Parlant de gardien gagnant…

Quand il est question du rôle crucial qu'un gardien peut jouer dans la carrière d'un entraîneur, on pense tout de suite aux exploits de Martin Brodeur qui a été honoré comme il se doit par les Devils du New Jersey, lundi et mardi, à l'occasion du retrait de son chandail et du dévoilement d'un monument devant le domicile de l'équipe.

Brodeur, qui détient quelques-uns des records les plus prestigieux du hockey, a aidé Jacques Lemaire, Larry Robinson et Pat Burns à mériter l'unique coupe Stanley de leur carrière d'entraîneur. Même si les Devils possédaient une équipe talentueuse, Brodeur a eu un impact certain sur ces trois hommes.

En quatre saisons derrière le banc des Kings de Los Angeles, Robinson avait été exclu des séries trois fois et avait perdu en première ronde à l'autre occasion avant de se présenter au New Jersey et de gagner immédiatement la coupe en relève à Robbie Ftorek.

Lemaire est l'un des entraîneurs les plus compétents que la Ligue nationale ait connus, mais il n'avait pas gagné le gros trophée avant d'être associé à Brodeur.

Finalement, Burns avait déjà gagné trois trophées Jack-Adams sans avoir gagné la coupe avant de couronner sa très belle carrière par cet exploit chez les Devils.
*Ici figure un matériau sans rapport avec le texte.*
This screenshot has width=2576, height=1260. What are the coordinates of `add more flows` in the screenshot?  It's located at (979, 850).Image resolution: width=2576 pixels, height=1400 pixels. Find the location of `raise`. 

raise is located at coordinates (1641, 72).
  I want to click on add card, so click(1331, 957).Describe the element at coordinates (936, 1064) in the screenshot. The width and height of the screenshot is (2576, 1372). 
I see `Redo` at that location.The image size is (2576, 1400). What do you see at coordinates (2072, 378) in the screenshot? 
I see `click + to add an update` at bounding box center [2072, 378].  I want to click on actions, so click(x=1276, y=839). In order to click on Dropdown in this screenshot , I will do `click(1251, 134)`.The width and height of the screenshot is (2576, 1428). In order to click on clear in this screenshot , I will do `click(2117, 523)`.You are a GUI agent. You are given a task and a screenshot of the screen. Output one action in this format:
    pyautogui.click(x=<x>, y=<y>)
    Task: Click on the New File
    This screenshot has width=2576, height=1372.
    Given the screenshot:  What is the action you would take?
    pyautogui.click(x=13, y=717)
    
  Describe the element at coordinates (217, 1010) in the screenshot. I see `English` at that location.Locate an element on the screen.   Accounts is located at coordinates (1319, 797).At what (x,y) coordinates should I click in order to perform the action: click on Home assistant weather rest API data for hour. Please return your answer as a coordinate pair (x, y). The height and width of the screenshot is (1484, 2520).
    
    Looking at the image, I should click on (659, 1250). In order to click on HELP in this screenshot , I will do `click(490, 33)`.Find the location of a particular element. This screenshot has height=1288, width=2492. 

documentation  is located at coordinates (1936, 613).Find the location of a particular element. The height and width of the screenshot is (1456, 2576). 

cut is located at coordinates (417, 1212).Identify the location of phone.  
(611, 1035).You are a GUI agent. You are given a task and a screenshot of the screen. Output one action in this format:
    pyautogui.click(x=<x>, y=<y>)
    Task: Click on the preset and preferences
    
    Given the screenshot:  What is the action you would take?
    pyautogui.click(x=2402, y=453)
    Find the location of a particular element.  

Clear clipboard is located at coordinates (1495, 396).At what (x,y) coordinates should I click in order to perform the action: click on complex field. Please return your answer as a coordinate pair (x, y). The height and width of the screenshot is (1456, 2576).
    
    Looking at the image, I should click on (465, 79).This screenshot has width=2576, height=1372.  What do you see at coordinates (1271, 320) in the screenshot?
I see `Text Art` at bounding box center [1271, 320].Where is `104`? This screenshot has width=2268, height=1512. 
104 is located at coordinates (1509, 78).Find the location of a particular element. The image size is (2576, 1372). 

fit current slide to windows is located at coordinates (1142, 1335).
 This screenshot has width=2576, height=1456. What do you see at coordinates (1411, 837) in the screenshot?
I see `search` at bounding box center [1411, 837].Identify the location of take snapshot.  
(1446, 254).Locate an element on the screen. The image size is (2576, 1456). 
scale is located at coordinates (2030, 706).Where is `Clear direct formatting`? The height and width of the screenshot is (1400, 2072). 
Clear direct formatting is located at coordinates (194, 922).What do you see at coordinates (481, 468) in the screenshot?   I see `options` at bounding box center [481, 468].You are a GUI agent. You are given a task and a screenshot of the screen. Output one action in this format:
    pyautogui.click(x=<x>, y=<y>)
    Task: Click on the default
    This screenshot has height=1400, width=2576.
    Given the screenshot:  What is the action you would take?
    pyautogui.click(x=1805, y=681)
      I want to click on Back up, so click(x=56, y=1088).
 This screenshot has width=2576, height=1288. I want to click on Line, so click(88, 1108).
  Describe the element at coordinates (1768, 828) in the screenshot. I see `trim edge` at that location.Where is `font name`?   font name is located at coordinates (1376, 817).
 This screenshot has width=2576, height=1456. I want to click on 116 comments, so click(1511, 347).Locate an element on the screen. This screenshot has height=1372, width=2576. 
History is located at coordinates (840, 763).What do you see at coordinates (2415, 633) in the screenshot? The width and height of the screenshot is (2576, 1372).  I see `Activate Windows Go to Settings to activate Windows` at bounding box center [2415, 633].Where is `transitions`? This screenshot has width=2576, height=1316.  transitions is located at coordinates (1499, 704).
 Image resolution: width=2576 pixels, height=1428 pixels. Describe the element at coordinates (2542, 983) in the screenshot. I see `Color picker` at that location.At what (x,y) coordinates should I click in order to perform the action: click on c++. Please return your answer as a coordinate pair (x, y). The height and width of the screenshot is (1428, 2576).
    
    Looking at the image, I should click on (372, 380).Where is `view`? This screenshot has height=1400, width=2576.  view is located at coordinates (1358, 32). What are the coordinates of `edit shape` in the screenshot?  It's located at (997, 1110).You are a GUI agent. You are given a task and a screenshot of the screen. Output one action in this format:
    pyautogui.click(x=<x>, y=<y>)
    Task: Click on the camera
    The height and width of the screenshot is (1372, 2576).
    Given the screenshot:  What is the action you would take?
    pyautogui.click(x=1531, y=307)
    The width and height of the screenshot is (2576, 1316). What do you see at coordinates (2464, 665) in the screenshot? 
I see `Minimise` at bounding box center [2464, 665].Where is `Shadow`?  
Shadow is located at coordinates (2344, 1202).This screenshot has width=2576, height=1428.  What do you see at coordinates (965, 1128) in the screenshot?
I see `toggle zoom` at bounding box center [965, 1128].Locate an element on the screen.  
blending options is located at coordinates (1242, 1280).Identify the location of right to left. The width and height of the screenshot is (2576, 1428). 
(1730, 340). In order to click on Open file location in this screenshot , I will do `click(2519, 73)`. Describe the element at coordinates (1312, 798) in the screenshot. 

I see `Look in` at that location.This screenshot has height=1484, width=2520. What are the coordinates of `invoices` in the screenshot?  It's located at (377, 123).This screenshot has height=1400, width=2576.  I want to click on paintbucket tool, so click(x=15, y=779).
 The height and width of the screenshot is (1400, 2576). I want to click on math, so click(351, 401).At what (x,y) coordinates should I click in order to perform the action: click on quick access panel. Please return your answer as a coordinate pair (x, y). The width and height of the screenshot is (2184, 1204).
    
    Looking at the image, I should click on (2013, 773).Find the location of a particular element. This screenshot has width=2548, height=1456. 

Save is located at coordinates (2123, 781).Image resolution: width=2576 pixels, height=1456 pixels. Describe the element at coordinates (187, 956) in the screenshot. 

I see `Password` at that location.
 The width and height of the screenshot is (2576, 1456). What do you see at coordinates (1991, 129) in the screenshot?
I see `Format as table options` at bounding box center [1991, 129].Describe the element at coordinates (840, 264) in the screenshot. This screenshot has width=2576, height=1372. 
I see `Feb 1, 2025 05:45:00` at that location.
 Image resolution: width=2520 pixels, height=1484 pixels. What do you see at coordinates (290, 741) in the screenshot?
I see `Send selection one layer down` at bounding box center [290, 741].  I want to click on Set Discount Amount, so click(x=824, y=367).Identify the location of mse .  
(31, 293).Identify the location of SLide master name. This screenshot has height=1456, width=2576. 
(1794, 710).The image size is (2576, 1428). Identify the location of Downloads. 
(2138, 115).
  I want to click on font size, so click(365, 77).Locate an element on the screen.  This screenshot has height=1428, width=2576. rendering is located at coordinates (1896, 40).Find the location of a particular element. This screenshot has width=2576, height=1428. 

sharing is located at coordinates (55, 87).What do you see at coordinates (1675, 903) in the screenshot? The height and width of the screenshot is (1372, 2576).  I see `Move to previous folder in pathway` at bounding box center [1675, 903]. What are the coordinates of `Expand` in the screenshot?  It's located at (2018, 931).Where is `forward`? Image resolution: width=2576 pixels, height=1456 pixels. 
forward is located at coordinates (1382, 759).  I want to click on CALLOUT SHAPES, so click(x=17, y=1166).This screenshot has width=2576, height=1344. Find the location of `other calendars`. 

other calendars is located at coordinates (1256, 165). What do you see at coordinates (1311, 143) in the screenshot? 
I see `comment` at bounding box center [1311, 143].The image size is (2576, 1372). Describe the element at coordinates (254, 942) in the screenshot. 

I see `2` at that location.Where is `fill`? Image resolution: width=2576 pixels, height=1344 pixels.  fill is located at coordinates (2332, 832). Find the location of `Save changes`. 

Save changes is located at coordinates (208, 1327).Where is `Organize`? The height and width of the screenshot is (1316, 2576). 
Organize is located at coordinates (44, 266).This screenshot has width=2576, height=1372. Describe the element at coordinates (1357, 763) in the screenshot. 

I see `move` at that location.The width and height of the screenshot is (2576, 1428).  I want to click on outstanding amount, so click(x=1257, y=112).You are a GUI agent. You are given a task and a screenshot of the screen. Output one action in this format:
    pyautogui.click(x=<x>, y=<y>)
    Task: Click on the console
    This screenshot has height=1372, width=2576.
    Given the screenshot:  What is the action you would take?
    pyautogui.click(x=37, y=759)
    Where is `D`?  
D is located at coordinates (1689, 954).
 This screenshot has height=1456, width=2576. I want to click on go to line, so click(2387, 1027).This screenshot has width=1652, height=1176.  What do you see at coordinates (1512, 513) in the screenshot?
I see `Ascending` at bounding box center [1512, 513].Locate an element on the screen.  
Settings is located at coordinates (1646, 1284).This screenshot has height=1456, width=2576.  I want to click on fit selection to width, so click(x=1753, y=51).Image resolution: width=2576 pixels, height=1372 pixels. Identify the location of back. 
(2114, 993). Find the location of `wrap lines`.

Ce ne sont pas de minces accomplissements si on considère que Lemaire a éliminé Scotty Bowman en finale, que Robinson en a fait autant avec Ken Hitchcock et que Burns a battu l'équipe de Mike Babcock.

Dure épreuve pour Rogatien Vachon

Rogatien Vachon et sa familleLe gardien de but Rogatien Vachon, qui a remporté trois coupes Stanley avec le Canadien, est un charmant bonhomme qui a conservé plusieurs amis à Montréal après avoir été échangé aux Kings de Los Angeles. Rogie, comme on l'appelait familièrement, traverse un dur moment après avoir perdu son épouse des 44 dernières années des suites d'un cancer au cerveau. Elle était trois fois grand-mère.

Il avait fait la connaissance de Nicole Blanchard durant son stage avec le Canadien. Le couple avait trois enfants, un fils, Nicolas, et deux filles, Jade, adoptée au Vietnam, et Marie-Joie, adoptée en Corée du Sud.

Les Vachon formaient un clan très uni. À Rogatien et à ses enfants, nous offrons nos plus vives sympathies.